Perchance to Dream: Selected Stories
Charle Beaumont, Penguin
The profoundly original and wildly entertaining short stories of a legendary Twilight Zone writer, with a foreword by Ray Bradbury and an afterword by William Shatner
It is only natural that Charles Beaumont would make a name for himself crafting scripts for The Twilight Zone—for his was an imagination so limitless it must have emerged from some other dimension. Perchance to Dream contains a selection of Beaumont’s finest stories, including seven that he later adapted for Twilight Zone episodes.
Beaumont dreamed up fantasies so vast and varied they burst through the walls of whatever box might contain them. Supernatural, horror, noir, science fiction, fantasy, pulp, and more: all were equally at home in his wondrous mind. These are stories where lions stalk the plains, classic cars rove the streets, and spacecraft hover just overhead. Here roam musicians, magicians, vampires, monsters, toreros, extraterrestrials, androids, and perhaps even the Devil himself. With dizzying feats of master storytelling and joyously eccentric humor, Beaumont transformed his nightmares and reveries into impeccably crafted stories that leave themselves indelibly stamped upon the walls of the mind.

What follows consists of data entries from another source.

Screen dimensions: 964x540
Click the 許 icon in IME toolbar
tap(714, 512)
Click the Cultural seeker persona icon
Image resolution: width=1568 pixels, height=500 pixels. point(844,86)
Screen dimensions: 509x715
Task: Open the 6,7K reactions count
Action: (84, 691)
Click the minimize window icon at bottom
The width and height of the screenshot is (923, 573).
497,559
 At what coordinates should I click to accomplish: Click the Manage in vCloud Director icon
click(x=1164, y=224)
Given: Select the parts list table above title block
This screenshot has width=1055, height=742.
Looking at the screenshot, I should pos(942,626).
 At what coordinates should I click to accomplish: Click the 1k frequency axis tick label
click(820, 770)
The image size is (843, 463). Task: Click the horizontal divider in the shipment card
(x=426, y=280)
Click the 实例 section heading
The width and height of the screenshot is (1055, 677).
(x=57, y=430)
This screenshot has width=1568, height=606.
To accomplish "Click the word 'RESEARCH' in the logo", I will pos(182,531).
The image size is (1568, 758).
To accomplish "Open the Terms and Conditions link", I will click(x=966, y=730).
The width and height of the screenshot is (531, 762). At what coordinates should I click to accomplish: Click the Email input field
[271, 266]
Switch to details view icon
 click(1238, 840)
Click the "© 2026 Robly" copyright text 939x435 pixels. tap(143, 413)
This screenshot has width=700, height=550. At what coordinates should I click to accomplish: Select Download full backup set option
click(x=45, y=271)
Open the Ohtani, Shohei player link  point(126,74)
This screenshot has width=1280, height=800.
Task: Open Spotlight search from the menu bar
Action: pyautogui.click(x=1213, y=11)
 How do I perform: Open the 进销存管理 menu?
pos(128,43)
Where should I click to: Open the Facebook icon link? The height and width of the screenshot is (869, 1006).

In Beaumont’s hands, nothing is impossible: it all seems plausible, even likely.
“[Beaumont’s] imagination, as Perchance to Dream amply shows, was more than most writers enjoy in the longest of lifetimes.” -NPR
Halloween: The History of America’s Darkest Holiday
David J. Skal
“Wonderfully well-written, outrageous, and provocative.” — Booklist
Acclaimed cultural critic David J. Skal explores one of America’s most perplexingly popular holidays in this original mix of personal anecdotes and social analysis. Skal traces Halloween’s evolution from its dark Celtic history and quaint, small-scale celebrations to its emergence as mammoth seasonal marketing event.
Skal takes readers on a cross-country survey that covers remarkably divergent perspectives, from the merchants who welcome a money-making opportunity that’s second only to Christmas to fundamentalists who decry Halloween a form of blasphemy and practicing witches who embrace it as a holy day. He also profiles individuals who revel in this once-a-year occasion to participate in elaborate fantasies. Their narratives, combined with the author’s cultural analysis, offer a revealing look at an intriguing aspect of our national psyche.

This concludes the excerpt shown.